- [Task requirements]
Provide an exact reproduction of every entry.

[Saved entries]
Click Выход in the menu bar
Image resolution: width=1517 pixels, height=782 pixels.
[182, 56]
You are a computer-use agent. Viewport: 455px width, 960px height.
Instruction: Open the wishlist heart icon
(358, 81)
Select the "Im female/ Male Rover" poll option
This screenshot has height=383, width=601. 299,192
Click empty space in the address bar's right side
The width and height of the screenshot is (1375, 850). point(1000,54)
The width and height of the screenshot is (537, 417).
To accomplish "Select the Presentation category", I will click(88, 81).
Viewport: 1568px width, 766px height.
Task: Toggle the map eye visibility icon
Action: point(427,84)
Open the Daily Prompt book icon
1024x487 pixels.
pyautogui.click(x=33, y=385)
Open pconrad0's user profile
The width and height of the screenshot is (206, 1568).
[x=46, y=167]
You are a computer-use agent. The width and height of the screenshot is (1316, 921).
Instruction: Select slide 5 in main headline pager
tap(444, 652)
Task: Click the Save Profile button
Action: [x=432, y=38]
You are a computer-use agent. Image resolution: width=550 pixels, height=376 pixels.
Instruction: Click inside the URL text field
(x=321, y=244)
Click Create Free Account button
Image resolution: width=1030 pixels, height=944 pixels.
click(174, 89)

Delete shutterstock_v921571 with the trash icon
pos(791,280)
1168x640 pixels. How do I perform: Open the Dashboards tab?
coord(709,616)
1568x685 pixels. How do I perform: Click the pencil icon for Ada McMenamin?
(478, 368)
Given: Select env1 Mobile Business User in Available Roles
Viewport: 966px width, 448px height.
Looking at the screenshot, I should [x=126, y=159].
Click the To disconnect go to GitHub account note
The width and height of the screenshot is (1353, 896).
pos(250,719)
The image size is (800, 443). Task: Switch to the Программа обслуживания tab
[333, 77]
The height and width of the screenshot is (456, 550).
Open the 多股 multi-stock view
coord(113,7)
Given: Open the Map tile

- [Reply]
Click Выход in the menu bar
Image resolution: width=1517 pixels, height=782 pixels.
[182, 56]
You are a computer-use agent. Viewport: 455px width, 960px height.
Instruction: Open the wishlist heart icon
(358, 81)
Select the "Im female/ Male Rover" poll option
This screenshot has height=383, width=601. 299,192
Click empty space in the address bar's right side
The width and height of the screenshot is (1375, 850). point(1000,54)
The width and height of the screenshot is (537, 417).
To accomplish "Select the Presentation category", I will click(88, 81).
Viewport: 1568px width, 766px height.
Task: Toggle the map eye visibility icon
Action: point(427,84)
Open the Daily Prompt book icon
1024x487 pixels.
pyautogui.click(x=33, y=385)
Open pconrad0's user profile
The width and height of the screenshot is (206, 1568).
[x=46, y=167]
You are a computer-use agent. The width and height of the screenshot is (1316, 921).
Instruction: Select slide 5 in main headline pager
tap(444, 652)
Task: Click the Save Profile button
Action: [x=432, y=38]
You are a computer-use agent. Image resolution: width=550 pixels, height=376 pixels.
Instruction: Click inside the URL text field
(x=321, y=244)
Click Create Free Account button
Image resolution: width=1030 pixels, height=944 pixels.
click(174, 89)

Delete shutterstock_v921571 with the trash icon
pos(791,280)
1168x640 pixels. How do I perform: Open the Dashboards tab?
coord(709,616)
1568x685 pixels. How do I perform: Click the pencil icon for Ada McMenamin?
(478, 368)
Given: Select env1 Mobile Business User in Available Roles
Viewport: 966px width, 448px height.
Looking at the screenshot, I should [x=126, y=159].
Click the To disconnect go to GitHub account note
The width and height of the screenshot is (1353, 896).
pos(250,719)
The image size is (800, 443). Task: Switch to the Программа обслуживания tab
[333, 77]
The height and width of the screenshot is (456, 550).
Open the 多股 multi-stock view
coord(113,7)
Given: Open the Map tile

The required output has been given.